▸ **PASSAGE**:
Dive Brief:
- Acadia Pharmaceuticals won't continue studying its neurological disease drug pimavanserin in schizophrenia patients who don't respond well to antipsychotic therapy, announcing Monday afternoon negative results from a Phase 3 study in that treatment setting.
- Data showed adding pimavanserin to drugs like Risperdal or Abilify didn't reduce schizophrenia symptoms by any more than antipsychotic treatment alone when measured using a disease scale known as PANSS. Acadia did note, however, a slight improvement on a secondary endpoint looking only at the so-called "negative" symptoms of the mental illness.
- Pimavanserin, approved in the U.S. for treatment of hallucinations associated with Parkinson's disease psychosis, is Acadia's main drug, and carving out new indications for its use is the biotech's principal development strategy. Shares in the company fell in Tuesday trading in response to the news.
Dive Insight:
Acadia executives admitted pimavanserin's trial failure but, with a Phase 2 study of the drug in schizophrenia still ongoing, spent time on a Monday conference call trying to persuade investors of a silver lining.
That mid-stage trial is also testing pimavanserin as an add-on treatment to antipsychotics, but focuses on patients with predominantly negative symptoms rather than on those with an inadequate response to background therapy. Negative symptoms like withdrawal manifest as an absence, rather than "positive" symptoms such as hallucinations.
Acadia's Phase 3 study found pimavanserin ineffective on reducing both positive and negative symptoms, but showed a statistical sliver of improvement when only negative symptoms were measured.
"In the six-week trial, the effect that we saw are, to us, encouraging," said Serge Stankovic, Acadia's president, on the conference call.
Results from the Phase 2 study, which is designed to run for six months, are due later this year and could be used in an application to the Food and Drug Administration if positive, noted Acadia CEO Steve Davis.

▸ **PROBLEM SET**:
a) According to the Acadia article, what is pimavanserin approved in the U.S. to treat?
b) Transcribe the Acadia article, starting with "Acadia's Phase 3" and going on through "symptoms were measured.".
Use nothing but the Acadia article as your source.

▸ **EXTRACTED MATERIAL**:
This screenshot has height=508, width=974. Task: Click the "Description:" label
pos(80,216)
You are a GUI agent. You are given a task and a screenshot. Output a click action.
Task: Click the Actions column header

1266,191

...

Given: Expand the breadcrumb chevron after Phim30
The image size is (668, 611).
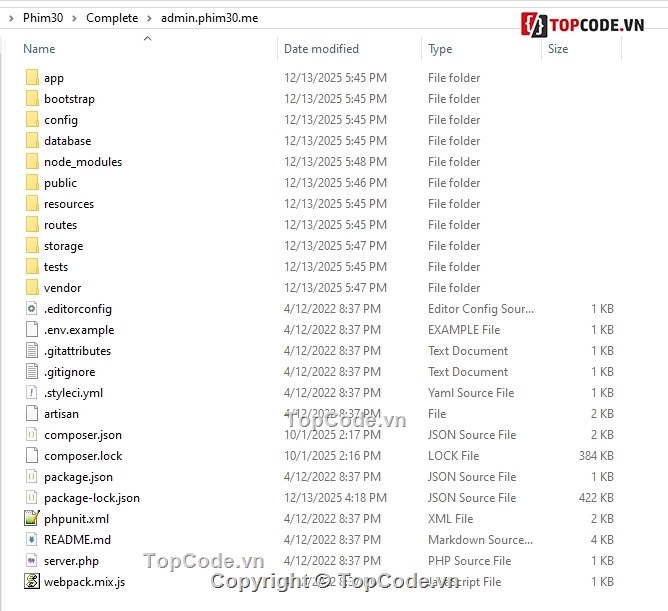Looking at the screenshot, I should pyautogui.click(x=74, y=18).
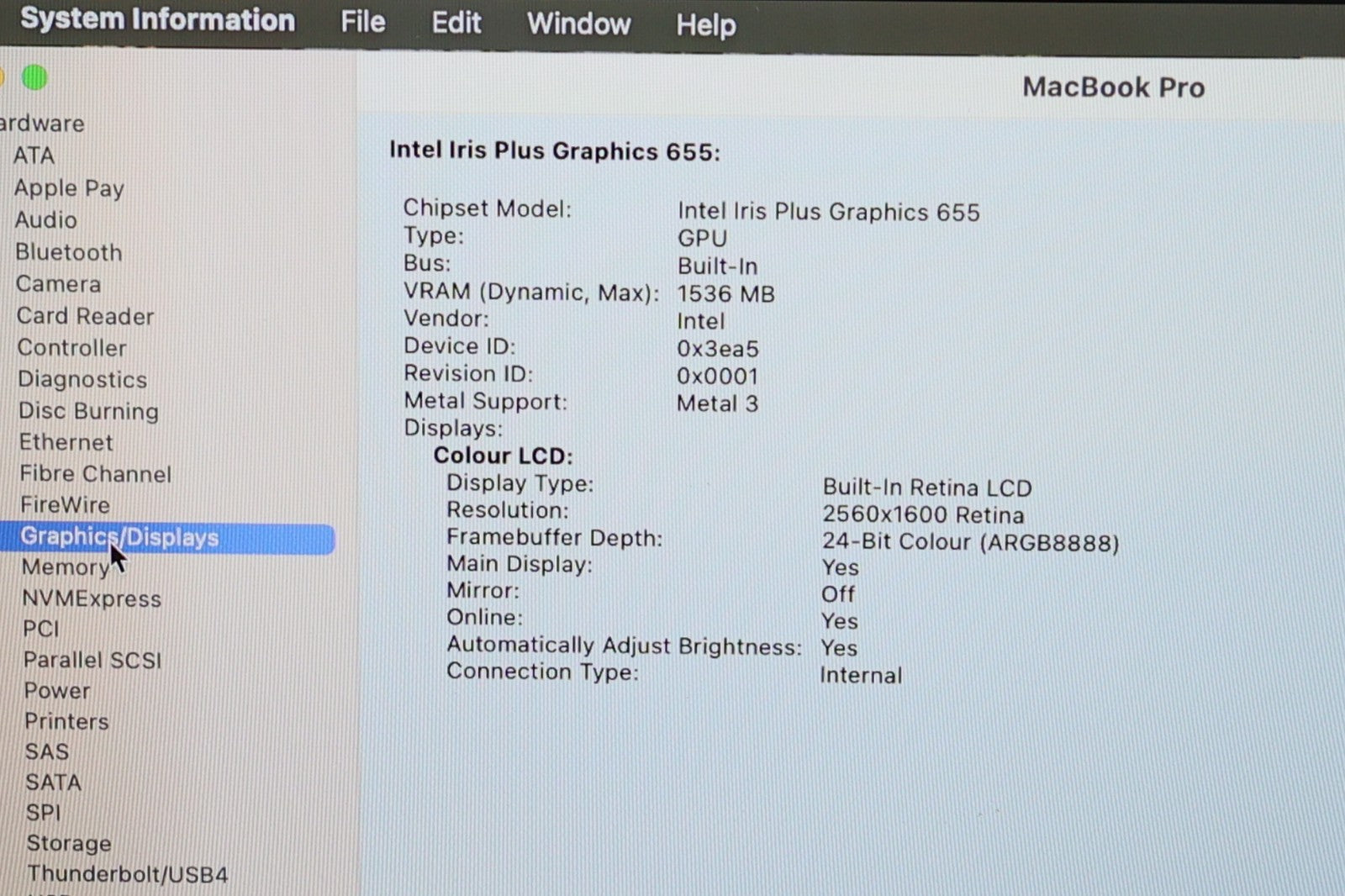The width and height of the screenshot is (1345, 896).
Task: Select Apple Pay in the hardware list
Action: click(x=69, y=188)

▸ **ANSWERS TO THIS EXERCISE**:
a) Hallucinations associated with Parkinson's disease psychosis.

b)
Acadia's Phase 3 study found pimavanserin ineffective on reducing both positive and negative symptoms, but showed a statistical sliver of improvement when only negative symptoms were measured.